| TASK DETAILS |
I would like you to transcribe all of the data exactly.

RECORDS TO PROCESS START

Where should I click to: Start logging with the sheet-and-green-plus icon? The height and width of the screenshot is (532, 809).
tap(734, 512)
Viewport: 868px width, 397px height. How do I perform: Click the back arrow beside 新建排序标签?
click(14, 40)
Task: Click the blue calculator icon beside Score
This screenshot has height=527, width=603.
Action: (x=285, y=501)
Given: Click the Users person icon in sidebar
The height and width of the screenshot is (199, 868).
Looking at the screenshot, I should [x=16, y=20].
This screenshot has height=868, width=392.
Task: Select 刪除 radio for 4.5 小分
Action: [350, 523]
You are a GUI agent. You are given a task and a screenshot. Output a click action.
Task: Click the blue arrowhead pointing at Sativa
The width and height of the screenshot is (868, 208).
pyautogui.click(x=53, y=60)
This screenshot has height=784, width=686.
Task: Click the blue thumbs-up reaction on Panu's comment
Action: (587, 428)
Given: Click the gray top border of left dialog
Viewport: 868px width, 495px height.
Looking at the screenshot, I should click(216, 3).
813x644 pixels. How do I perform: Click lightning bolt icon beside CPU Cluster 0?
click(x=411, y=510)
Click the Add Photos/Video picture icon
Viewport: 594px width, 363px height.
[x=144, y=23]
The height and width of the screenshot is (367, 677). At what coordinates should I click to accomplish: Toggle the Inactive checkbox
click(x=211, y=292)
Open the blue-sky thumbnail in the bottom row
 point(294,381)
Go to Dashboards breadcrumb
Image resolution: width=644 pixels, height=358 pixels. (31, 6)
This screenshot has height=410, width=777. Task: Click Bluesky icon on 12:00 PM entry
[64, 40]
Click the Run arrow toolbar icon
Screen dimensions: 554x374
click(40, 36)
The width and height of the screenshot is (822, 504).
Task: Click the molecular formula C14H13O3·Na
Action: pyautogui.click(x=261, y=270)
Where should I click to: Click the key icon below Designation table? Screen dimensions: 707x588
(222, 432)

RECORDS TO PROCESS END

| RESPONSE FOR THIS EXERCISE |
Where should I click to: Start logging with the sheet-and-green-plus icon? The height and width of the screenshot is (532, 809).
tap(734, 512)
Viewport: 868px width, 397px height. How do I perform: Click the back arrow beside 新建排序标签?
click(14, 40)
Task: Click the blue calculator icon beside Score
This screenshot has height=527, width=603.
Action: (x=285, y=501)
Given: Click the Users person icon in sidebar
The height and width of the screenshot is (199, 868).
Looking at the screenshot, I should [x=16, y=20].
This screenshot has height=868, width=392.
Task: Select 刪除 radio for 4.5 小分
Action: [350, 523]
You are a GUI agent. You are given a task and a screenshot. Output a click action.
Task: Click the blue arrowhead pointing at Sativa
The width and height of the screenshot is (868, 208).
pyautogui.click(x=53, y=60)
This screenshot has height=784, width=686.
Task: Click the blue thumbs-up reaction on Panu's comment
Action: (587, 428)
Given: Click the gray top border of left dialog
Viewport: 868px width, 495px height.
Looking at the screenshot, I should click(216, 3).
813x644 pixels. How do I perform: Click lightning bolt icon beside CPU Cluster 0?
click(x=411, y=510)
Click the Add Photos/Video picture icon
Viewport: 594px width, 363px height.
[x=144, y=23]
The height and width of the screenshot is (367, 677). At what coordinates should I click to accomplish: Toggle the Inactive checkbox
click(x=211, y=292)
Open the blue-sky thumbnail in the bottom row
 point(294,381)
Go to Dashboards breadcrumb
Image resolution: width=644 pixels, height=358 pixels. (31, 6)
This screenshot has height=410, width=777. Task: Click Bluesky icon on 12:00 PM entry
[64, 40]
Click the Run arrow toolbar icon
Screen dimensions: 554x374
click(40, 36)
The width and height of the screenshot is (822, 504).
Task: Click the molecular formula C14H13O3·Na
Action: pyautogui.click(x=261, y=270)
Where should I click to: Click the key icon below Designation table? Screen dimensions: 707x588
(222, 432)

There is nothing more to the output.